Were the average person to look at one of this year’s new £20 Bank of England banknotes, it may seem a tad confusing for him or her to find a reference to a factory manufacturing pins. In the Wealth of Nations, Adam Smith, the father of modern economics, describes the economic concept of division of labour, by which each person specialised in a particular task and several people combined these respective products to increase efficiency, in terms of what he saw at the time: pin-making.

Adam Smith

Nowadays, we find the example risible not because it doesn’t hold the same basic economic fact that it did when Smith wrote it in 1776, but because it seems so trivial, so small-scale. Today, we would see the smallest examples of division of labour all around us, but nowhere more so than on the production line. So much do we take the awesome productive power of the production line for granted, that we forget that there was once a time where no such innovation existed.

In the early summer of 1903, there were few more nervous men in Detroit, nay the whole of the United States, than Henry Ford, the majority proprietor and name-bearer of a small automobile-building factory. Ford had sunk his entire fortune into the enterprise: an enterprise that was down to its last few dollars. No-one had yet ordered one of his ‘Model A’s, and the company was going under.

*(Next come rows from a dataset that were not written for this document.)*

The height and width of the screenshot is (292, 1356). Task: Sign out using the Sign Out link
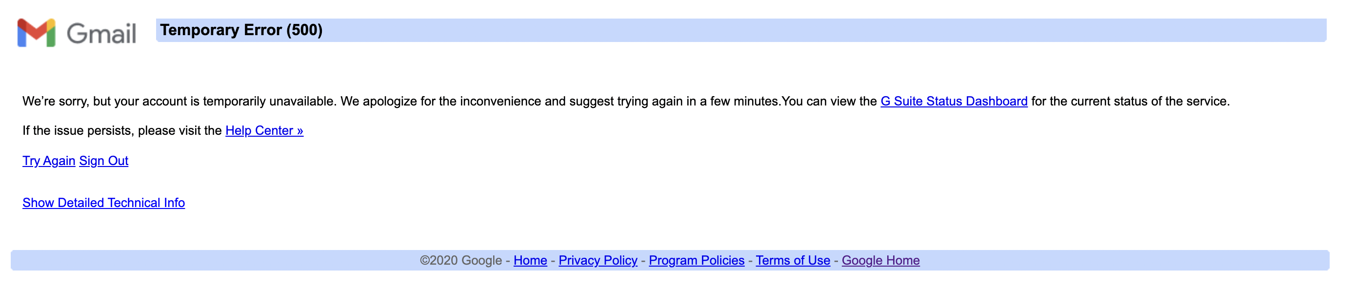pos(104,161)
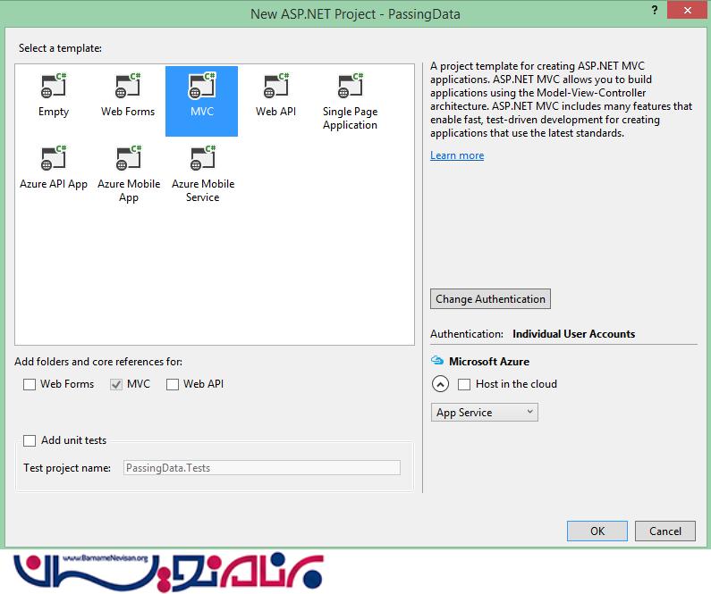Open the App Service dropdown

pos(484,412)
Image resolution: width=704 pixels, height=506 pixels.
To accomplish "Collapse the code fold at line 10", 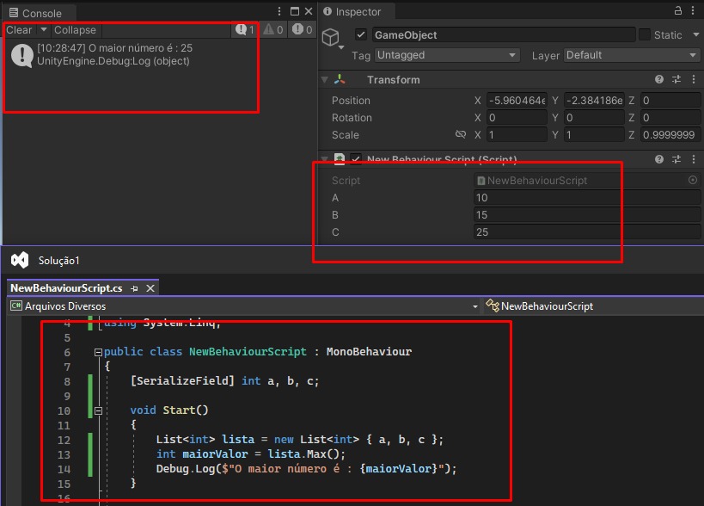I will pyautogui.click(x=99, y=410).
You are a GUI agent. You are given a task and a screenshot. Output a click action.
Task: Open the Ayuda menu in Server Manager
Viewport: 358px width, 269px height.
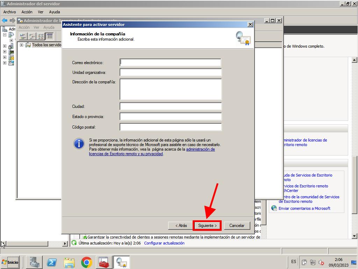[x=54, y=12]
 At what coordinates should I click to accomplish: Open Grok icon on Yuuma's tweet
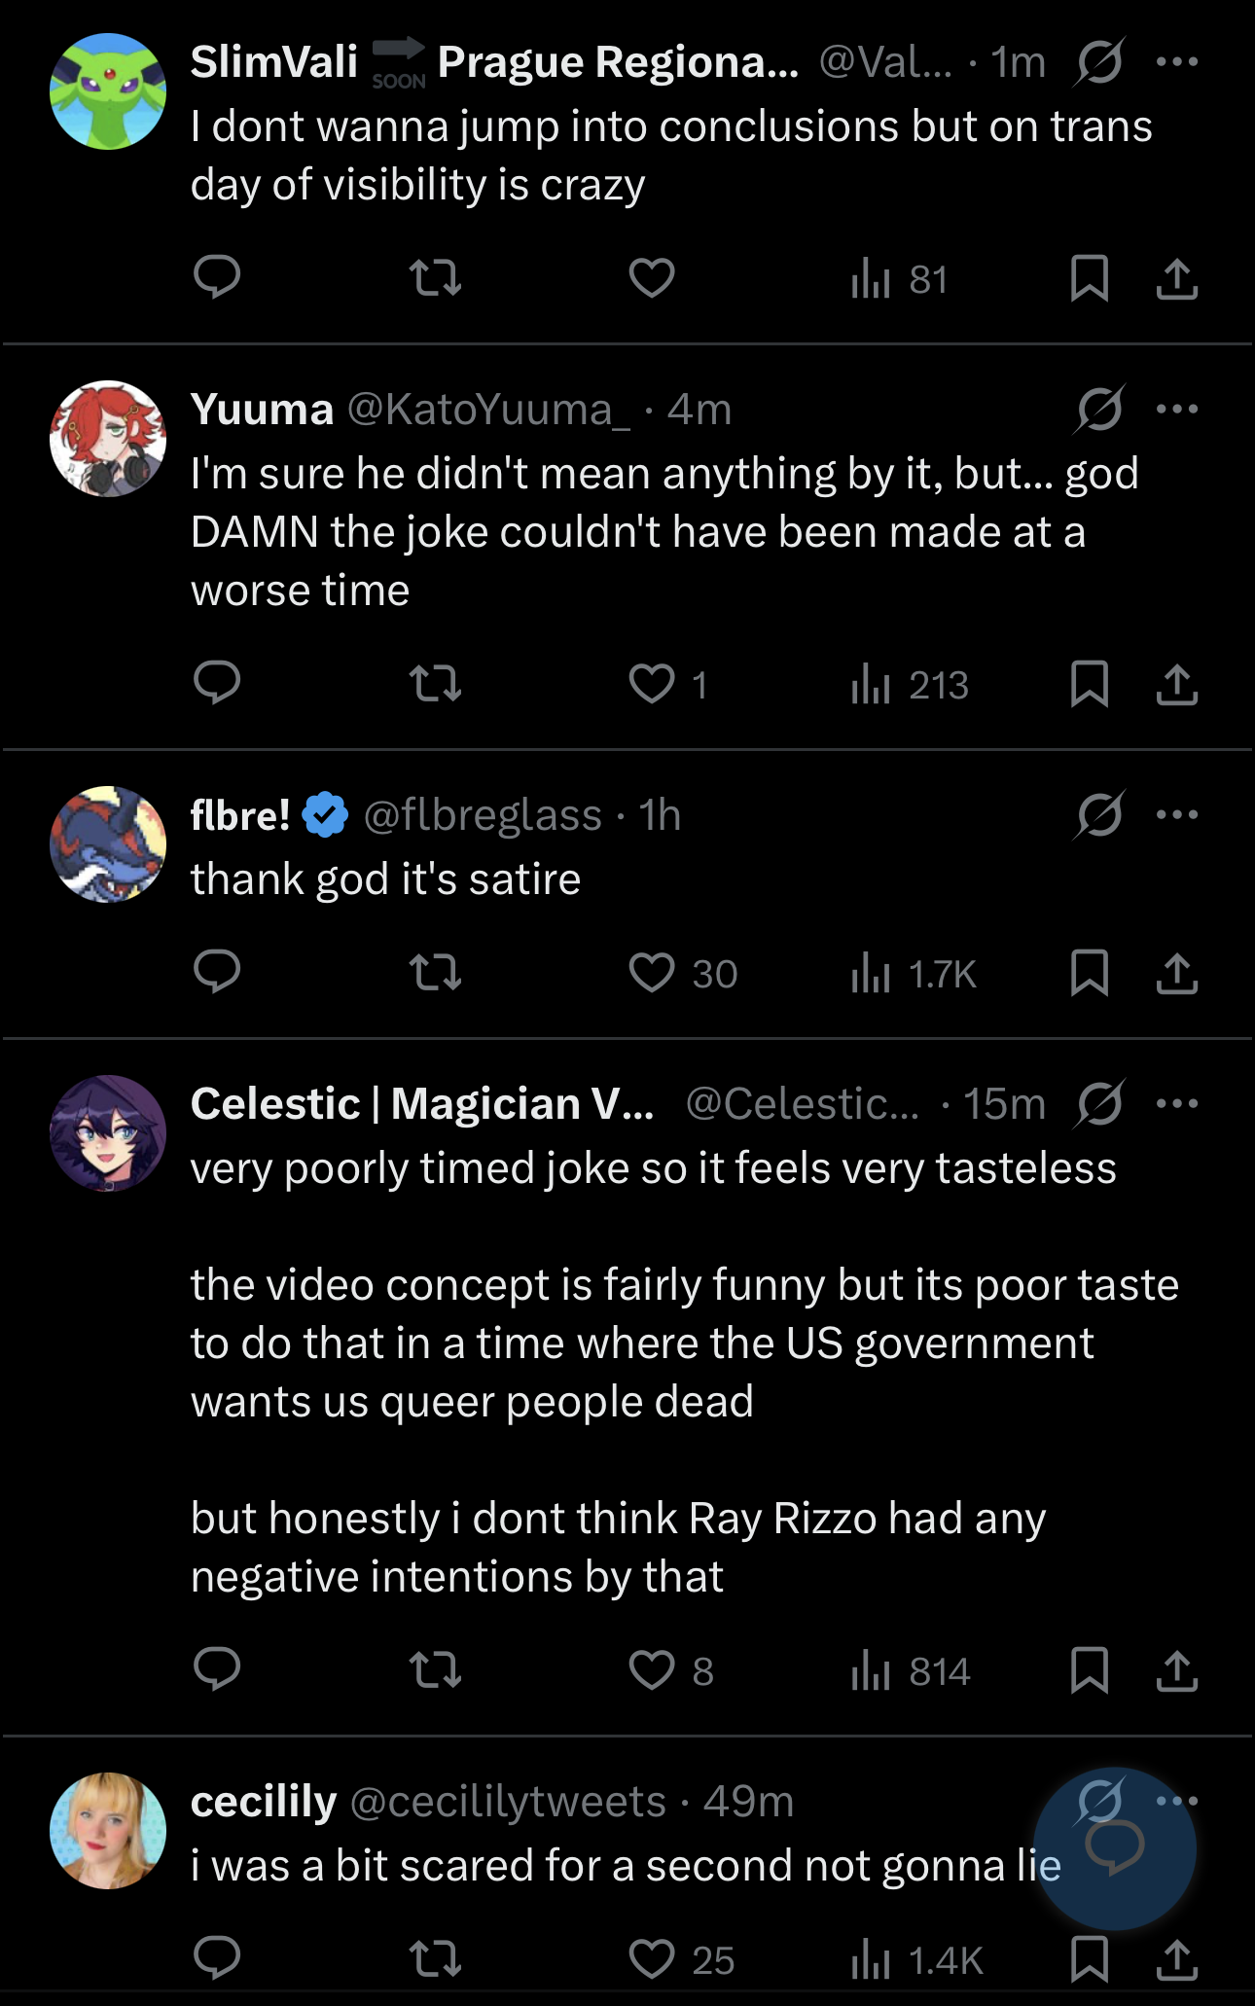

However, salvation for the company came on 23 July 1903, in the form of a German doctor in Chicago, Dr Ernst Pfenning, who took a chance on Ford, and ordered one (out of self-interest, mind!). It would be the first of 1,750 produced over the following year. From then on, it was to bigger and better things that Ford aspired to and attained, culminating in the dominance of the Ford Model T. Ford introduced a style of industrialism based on the large-scale division of labour, centred on the production line that had been pioneered by Eli Whitney, that bears his name: Fordism.

Ford production line

If the sum of man’s accomplishments can be measured by the sum of his products, there can be few men that have ever achieved more than Ford. The cornerstone of the new Fordist economic order, the production line, unleashed the capacity of people to produce in a way never seen before. Had Ford’s factories been around in 1776, there can be no doubt that it would be the car factory, and not the pin factory, that would be recorded as Adam Smith’s archetypal division of labour, and the mainstay of the new economic order.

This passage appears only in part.